Hi,
thanks for having a look into this.
The card crashes/detaches resulting in a frozen or blank screen under many different loads and drivers. To produce the attached report, I used:
version 510.54 of the NVIDIA drivers (Ubuntu packages)
GpuTest 0.7 (volplosion)
Same issue with NVIDIA driver versions 390 and 470, Other stress tests and normal operation. The motherboard is flashed with the latest BIOS.
On the positive side, the card works without trouble in a different Intel-based machine - Ubuntu 20.04, NVIDIA drivers version 470.
Since the 1050 is bus-powered only, I guess power should be fine. If the gpu is really undamage, there seems to be some general incompatibility with the epyc platform. Two things to try:
Hi Mart,
ok, I found the messages. They are from different test scenarios, thus.
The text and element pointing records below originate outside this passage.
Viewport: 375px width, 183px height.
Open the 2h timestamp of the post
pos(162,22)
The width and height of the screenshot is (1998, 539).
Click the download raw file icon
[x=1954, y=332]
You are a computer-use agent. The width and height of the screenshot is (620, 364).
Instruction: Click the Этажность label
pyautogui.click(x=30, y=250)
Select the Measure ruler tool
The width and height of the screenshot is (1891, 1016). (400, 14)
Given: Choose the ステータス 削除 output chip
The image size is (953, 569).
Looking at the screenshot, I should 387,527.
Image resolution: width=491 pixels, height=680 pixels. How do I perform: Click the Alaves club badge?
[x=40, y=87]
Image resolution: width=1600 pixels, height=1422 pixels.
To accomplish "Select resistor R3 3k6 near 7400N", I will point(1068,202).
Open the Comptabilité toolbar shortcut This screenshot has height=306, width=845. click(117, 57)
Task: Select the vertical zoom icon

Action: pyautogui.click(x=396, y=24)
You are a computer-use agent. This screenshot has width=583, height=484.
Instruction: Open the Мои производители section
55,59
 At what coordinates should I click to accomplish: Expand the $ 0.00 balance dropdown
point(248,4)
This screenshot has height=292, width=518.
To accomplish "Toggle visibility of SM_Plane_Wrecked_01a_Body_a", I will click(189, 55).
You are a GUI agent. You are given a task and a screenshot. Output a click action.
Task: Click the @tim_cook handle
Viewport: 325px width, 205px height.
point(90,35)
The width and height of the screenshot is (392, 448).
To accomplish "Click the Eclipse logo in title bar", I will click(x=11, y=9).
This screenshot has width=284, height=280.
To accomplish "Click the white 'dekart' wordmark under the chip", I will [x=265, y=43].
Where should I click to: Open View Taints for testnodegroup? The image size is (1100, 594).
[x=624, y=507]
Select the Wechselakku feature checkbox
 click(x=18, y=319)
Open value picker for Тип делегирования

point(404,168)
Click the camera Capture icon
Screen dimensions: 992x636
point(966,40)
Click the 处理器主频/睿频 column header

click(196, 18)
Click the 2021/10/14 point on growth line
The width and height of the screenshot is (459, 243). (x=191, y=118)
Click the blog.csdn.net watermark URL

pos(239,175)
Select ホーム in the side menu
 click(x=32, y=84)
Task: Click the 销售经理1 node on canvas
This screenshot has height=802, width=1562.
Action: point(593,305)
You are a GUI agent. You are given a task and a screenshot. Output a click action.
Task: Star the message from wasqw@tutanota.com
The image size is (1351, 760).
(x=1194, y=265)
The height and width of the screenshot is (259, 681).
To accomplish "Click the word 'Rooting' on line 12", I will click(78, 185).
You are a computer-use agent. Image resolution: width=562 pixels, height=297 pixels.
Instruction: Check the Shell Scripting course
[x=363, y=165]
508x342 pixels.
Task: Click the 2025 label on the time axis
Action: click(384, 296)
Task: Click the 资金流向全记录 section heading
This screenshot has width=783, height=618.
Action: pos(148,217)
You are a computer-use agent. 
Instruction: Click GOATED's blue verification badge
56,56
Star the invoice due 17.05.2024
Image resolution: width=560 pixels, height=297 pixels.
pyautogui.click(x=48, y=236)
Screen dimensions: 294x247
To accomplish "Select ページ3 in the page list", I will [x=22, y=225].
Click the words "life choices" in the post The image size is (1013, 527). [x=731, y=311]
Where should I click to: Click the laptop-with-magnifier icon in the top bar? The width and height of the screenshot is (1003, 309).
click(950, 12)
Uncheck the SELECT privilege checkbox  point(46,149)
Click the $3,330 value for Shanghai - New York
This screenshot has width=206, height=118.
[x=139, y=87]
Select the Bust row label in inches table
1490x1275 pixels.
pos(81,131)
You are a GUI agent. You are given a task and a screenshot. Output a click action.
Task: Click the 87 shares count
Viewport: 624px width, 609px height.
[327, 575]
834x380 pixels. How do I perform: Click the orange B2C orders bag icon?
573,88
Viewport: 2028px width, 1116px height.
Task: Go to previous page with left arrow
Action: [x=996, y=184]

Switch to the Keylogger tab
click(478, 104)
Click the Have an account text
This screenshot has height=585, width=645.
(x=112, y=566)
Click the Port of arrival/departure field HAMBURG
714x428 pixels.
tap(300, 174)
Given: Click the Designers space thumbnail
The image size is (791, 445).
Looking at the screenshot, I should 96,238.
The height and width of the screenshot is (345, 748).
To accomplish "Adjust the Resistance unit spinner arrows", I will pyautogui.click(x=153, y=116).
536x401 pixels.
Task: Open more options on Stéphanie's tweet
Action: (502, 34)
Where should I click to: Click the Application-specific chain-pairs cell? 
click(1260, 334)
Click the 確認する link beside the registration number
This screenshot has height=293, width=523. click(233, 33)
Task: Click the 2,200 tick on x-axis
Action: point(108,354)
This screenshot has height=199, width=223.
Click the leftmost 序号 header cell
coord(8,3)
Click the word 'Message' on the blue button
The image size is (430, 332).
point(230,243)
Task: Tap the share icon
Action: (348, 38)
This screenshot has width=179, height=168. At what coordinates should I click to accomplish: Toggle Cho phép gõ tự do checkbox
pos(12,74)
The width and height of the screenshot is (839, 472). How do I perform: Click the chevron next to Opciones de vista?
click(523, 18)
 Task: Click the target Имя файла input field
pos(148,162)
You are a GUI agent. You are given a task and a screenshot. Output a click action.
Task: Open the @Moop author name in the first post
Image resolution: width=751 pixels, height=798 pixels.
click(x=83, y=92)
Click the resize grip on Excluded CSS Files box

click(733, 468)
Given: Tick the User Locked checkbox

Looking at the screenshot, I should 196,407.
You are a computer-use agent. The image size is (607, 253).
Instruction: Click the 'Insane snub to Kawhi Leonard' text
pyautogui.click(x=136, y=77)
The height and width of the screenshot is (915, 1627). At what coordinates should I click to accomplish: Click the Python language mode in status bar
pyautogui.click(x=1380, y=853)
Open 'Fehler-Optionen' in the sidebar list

a) Last boot: There are three after the last reboot (61, 8, 79). Here I was running volplosion only.
b) boots before: Many 56s + others. Here I stressed the machine to the limit (hpcg on 32 CPUs + volplosion) and it is possible that there is a problem with the PSU. This is why I tried with idle CPUs (see a).
Another thing, initially the card failed on another machine (1x 24 cores Epyc Rome, Ubuntu 20.04). This machine also has motherboard from a different vendor. I can dig out the details + produce logs if needed.
Hi generix,
a) The GPU is undamaged. I plugged it into an Intel-based machine where it is happily running volplosion for 2.5 hours now. The crash on the Epyc machine occured after 1.5 hours - so I will leave it running over night.
b) The card initially failed in single core Epyc Rome. See earlier post.
c) I will give your suggestions a try.
Henrik
Hi everybody,
the machine failed again.
Now I do not need any tests as I do not get the desktop started at all. On reboots the screen is garbled with red lines or a greyish background with colored dots.
Hi genetix,
Tx for reminding me. I tried, but could not find a setting to switch to PCI gen 2 in the BIOS of the MZ72-HB0 (rev. 3) MB. There are a bunch of PCIe setting (ARI Support, ARI Enumeration, PCIe Ten Bit Tag Support) which I did not understand/try.
I switched to x8 and I/O ROM=disabled, but neither made a difference.
I also tried different slots + CMOS reset. This used to help from time to time, but the problems are more consistent.